— WHAT YOU NEED TO DO —
**1.** Duplicate the passage from the climate finance article, starting at "Plans will be" and ending at "go far enough.".
**2.** According to the climate finance article, by what year will big UK firms have to set out detailed public plans for moving to a low-carbon future?

------ SELECTED EXCERPT

Most big UK firms and financial institutions will be forced to show how they intend to hit climate change targets, under new Treasury rules.

By 2023, they will have to set out detailed public plans for how they will move to a low-carbon future – in line with the UK’s 2050 net-zero target.

Plans will be submitted to an expert panel to ensure they are not just spin.

But net-zero commitments will not be mandatory and green groups say the proposals do not go far enough.

Firms and their shareholders will be left to decide how their businesses adapt to this transition, including how they intend to decarbonise the emissions they finance.

On the third day of the COP26 climate summit in Glasgow, Chancellor Rishi Sunak will outline the move to make the UK the first net-zero financial centre.

He will address an audience of finance ministers, central bank governors, heads of multilateral financial institutions and senior industry leaders, as part of a day dedicated to finance.

The chancellor will also announce that 450 firms controlling 40% of global financial assets – equivalent to $130 trillion (£95tn) – have now aligned themselves to limit global warming to 1.5C above pre-industrial levels.

------------
------ GIVEN DATA

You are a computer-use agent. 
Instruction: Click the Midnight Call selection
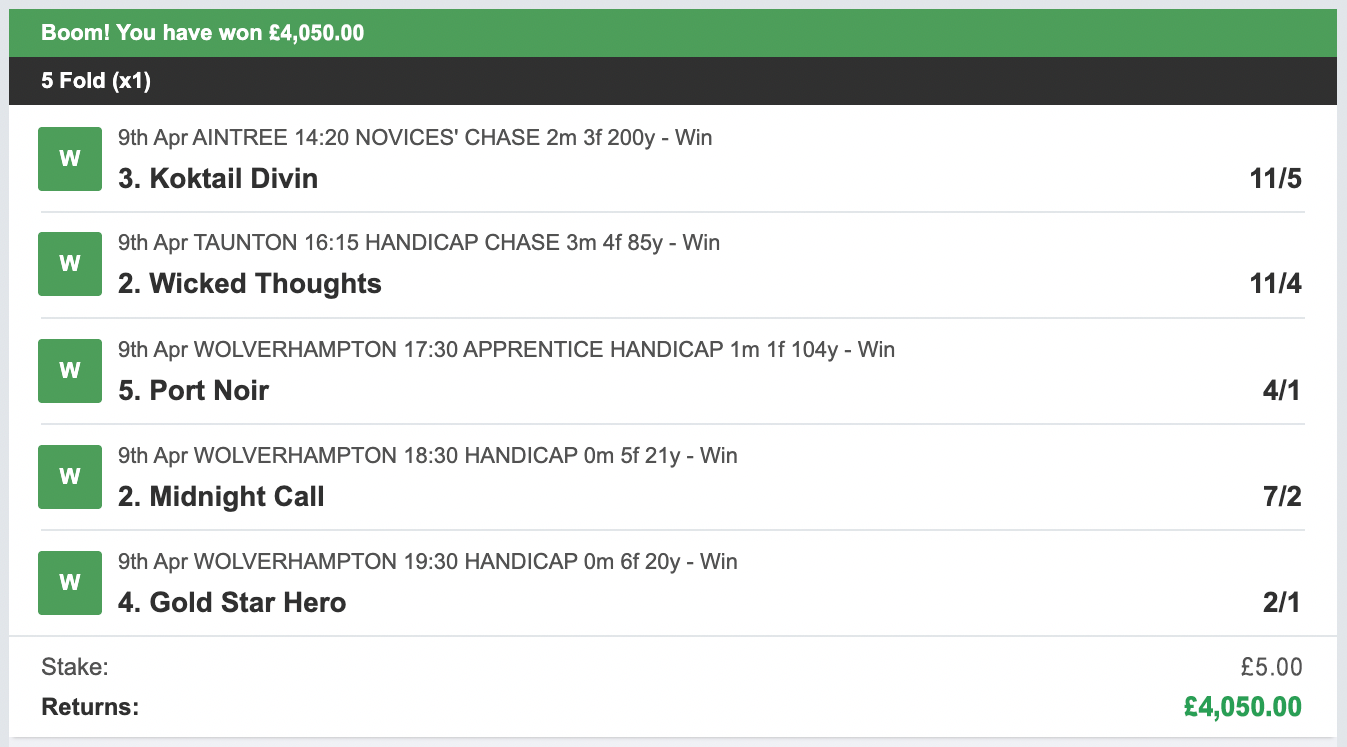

------------
------ GIVEN DATA

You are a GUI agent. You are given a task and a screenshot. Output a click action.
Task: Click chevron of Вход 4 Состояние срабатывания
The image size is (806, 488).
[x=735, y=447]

------------

— LIST OF SOLUTIONS —
**1.**
Plans will be submitted to an expert panel to ensure they are not just spin.

But net-zero commitments will not be mandatory and green groups say the proposals do not go far enough.

**2.** By 2023.